Neither institution will name the banks in question, but both say new economic conditions in global finance have weakened Cambodia’s highly dollarized banking system.
Cambodia’s banks are at risk from a liquidity shortage, the slowdown of deposit growth and a rise in non-performing loans.
Since September 2008, shortly after the global financial crisis, bank deposit growth slowed significantly, turning negative, the report says, while large withdrawals have reportedly been made by firms concentrated in the property sector.
John Nelmes, IMF’s representative in Cambodia, told VOA Khmer in an interview Thursday that several of Cambodia’s banks are at risk.

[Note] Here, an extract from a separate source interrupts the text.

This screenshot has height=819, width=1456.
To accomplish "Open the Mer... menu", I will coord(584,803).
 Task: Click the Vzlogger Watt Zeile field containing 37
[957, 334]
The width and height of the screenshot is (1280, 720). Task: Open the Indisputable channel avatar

The banks are among the country’s nine largest, which together control nearly 90 percent of deposits.
“The risk in the banking system is now higher than previously,” Nelmes said. “The banking system is coming under increasing strain.”
The World Bank’s report shows similar concerns.

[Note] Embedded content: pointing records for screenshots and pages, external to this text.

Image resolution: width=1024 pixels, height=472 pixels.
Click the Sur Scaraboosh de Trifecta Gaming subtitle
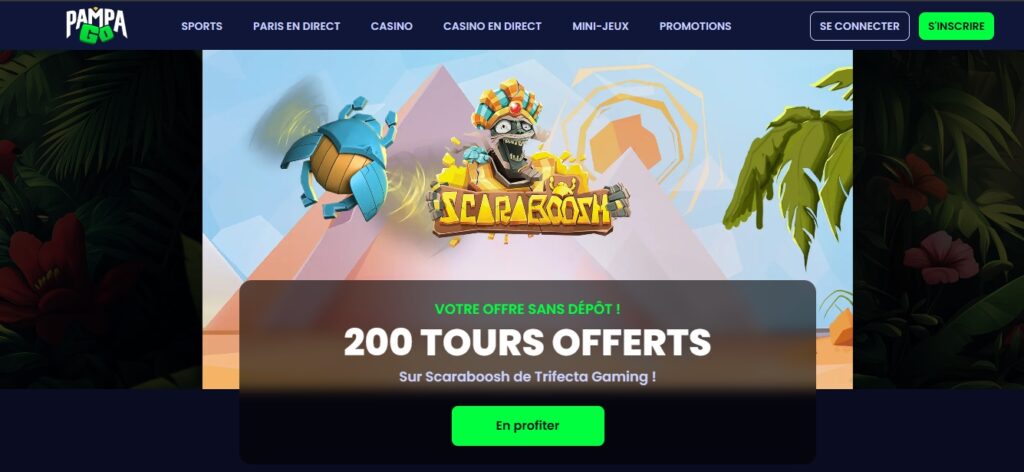pos(528,377)
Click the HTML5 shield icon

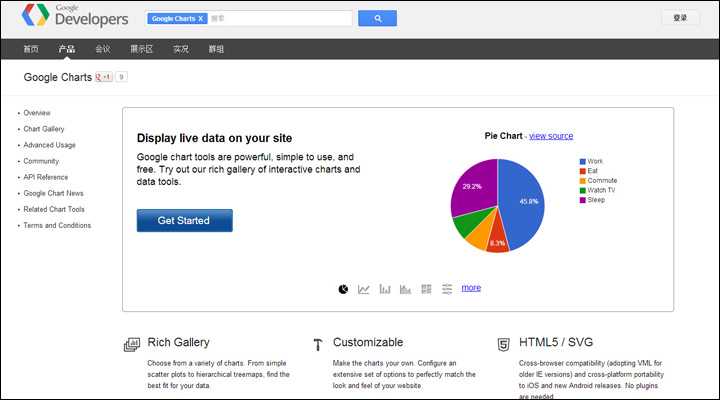click(x=503, y=344)

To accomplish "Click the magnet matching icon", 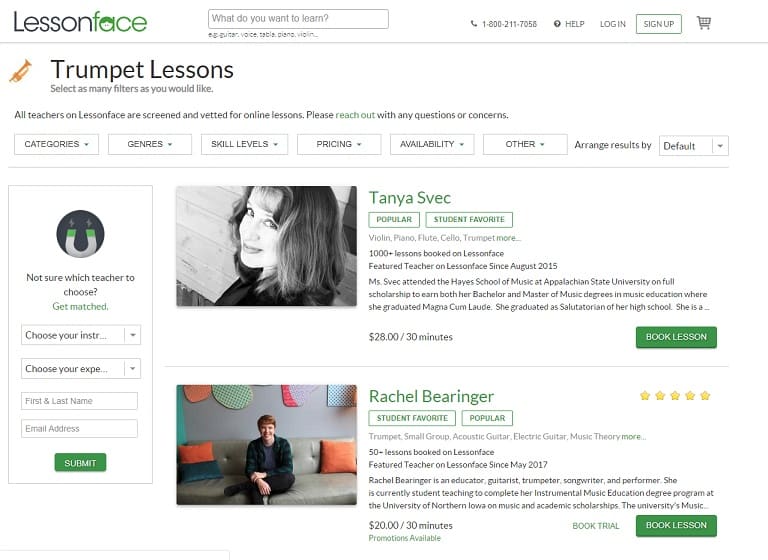I will click(x=80, y=235).
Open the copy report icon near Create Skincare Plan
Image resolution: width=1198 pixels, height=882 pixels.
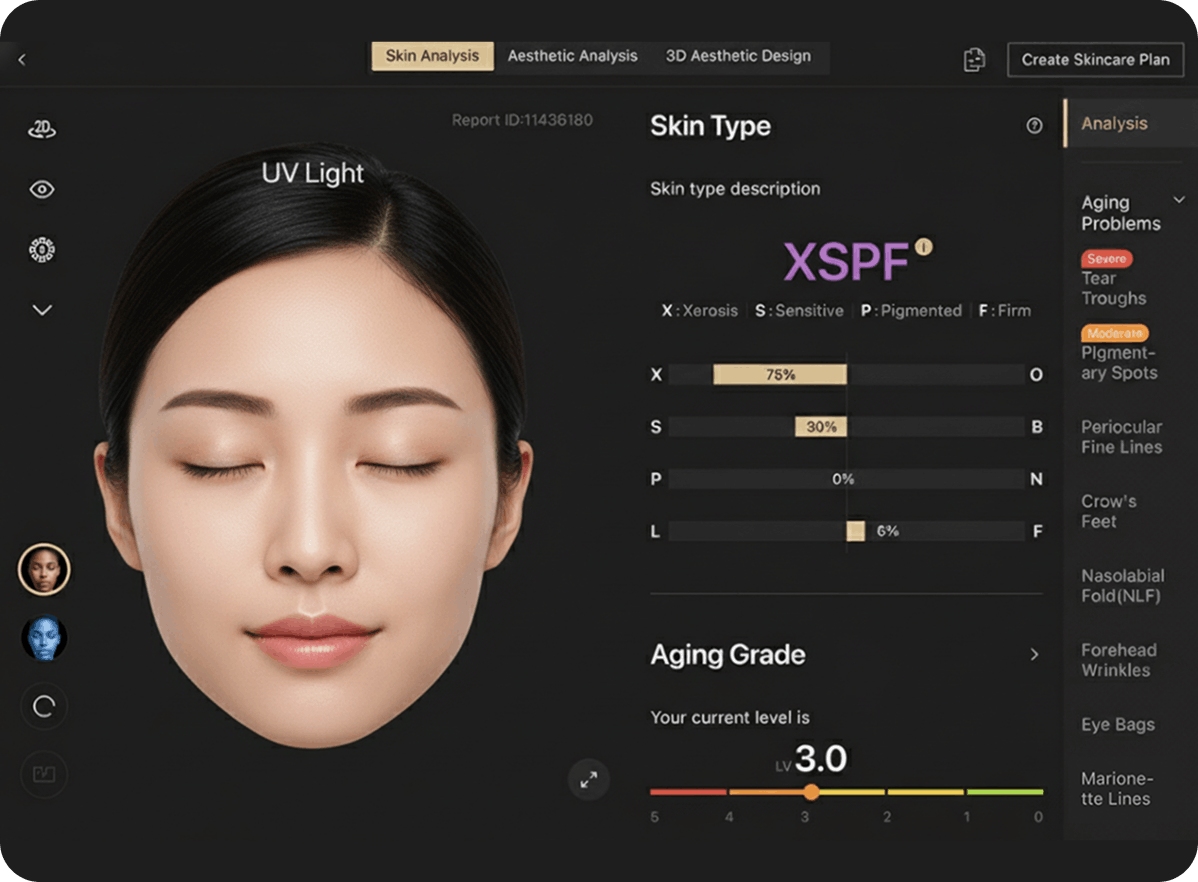coord(973,60)
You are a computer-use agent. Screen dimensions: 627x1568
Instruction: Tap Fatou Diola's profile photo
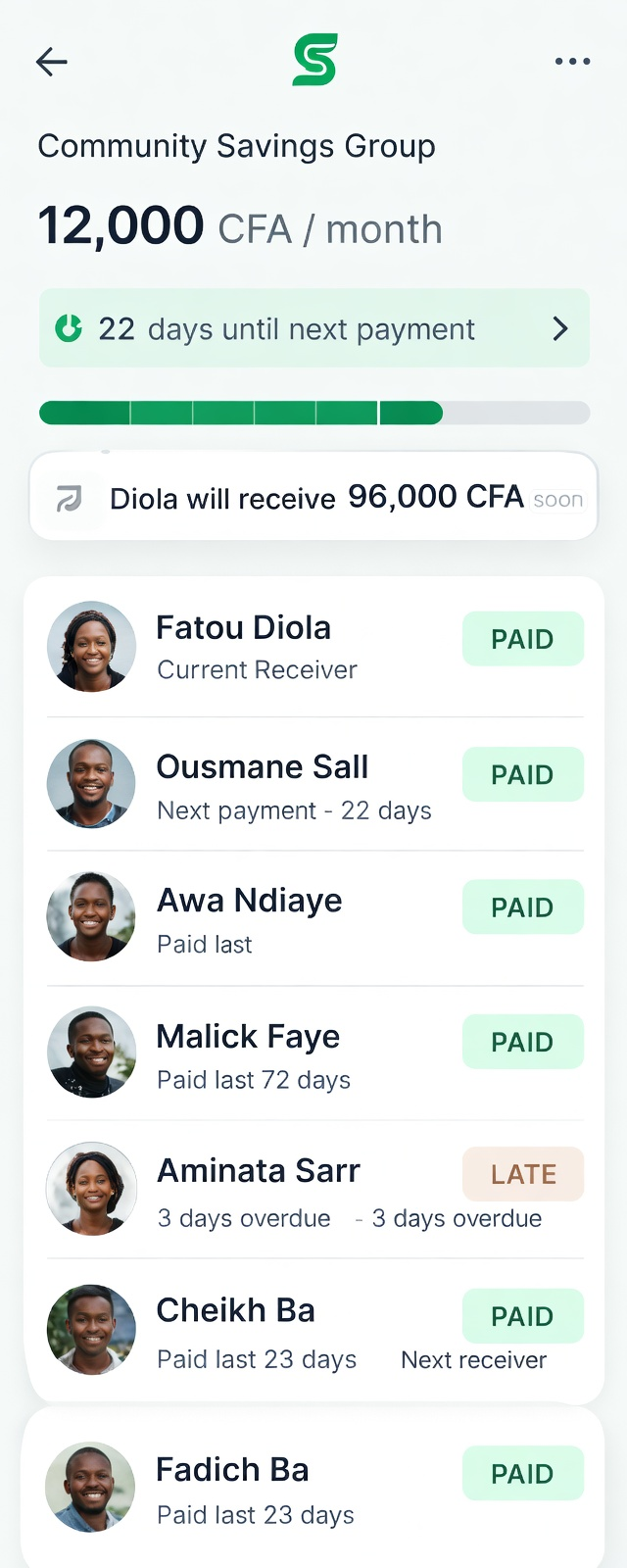[x=92, y=647]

The report, received by VOA Khmer on Thursday, points out that growth in credit has been largely directed at consumption, working capital and real estate, but less at fixed investment.
“The rapid growth of credit for real estate development and construction represents even more risks,” the World Bank report says. “A fall in property prices could create problems for the involved banks, some of which already have high NPLs [non-performing loans].”

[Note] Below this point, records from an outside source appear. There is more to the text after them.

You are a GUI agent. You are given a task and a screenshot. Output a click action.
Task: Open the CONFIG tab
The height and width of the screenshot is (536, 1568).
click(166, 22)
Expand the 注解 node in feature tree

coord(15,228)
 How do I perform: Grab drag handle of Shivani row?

“The concentration of NPLs in two banks is also a major concern,” the report warns, without naming the banks.
“Our recent report indicated our general concern about non-performing loans in the financial sector,” Stephane Gimberk, senior economist expert of the World Bank, told VOA by email. “We feel it is critical for the central bank to deepen its efforts at bank supervision.”
Tal Nay Im, Director of the National Bank of Cambodia, agreed with the concern. But she claimed that the central bank has been paying much attention to all financial institutions. She said she was optimistic that Cambodia’s banks are in a good standing.
Some of Cambodia’s top banking executives say they remain in good shape.
Acleda CEO In Channy, ANZ Royal CEO Stephen Higgin and Canadia Bank Vice President Chhor Vann all claimed their banks were stable.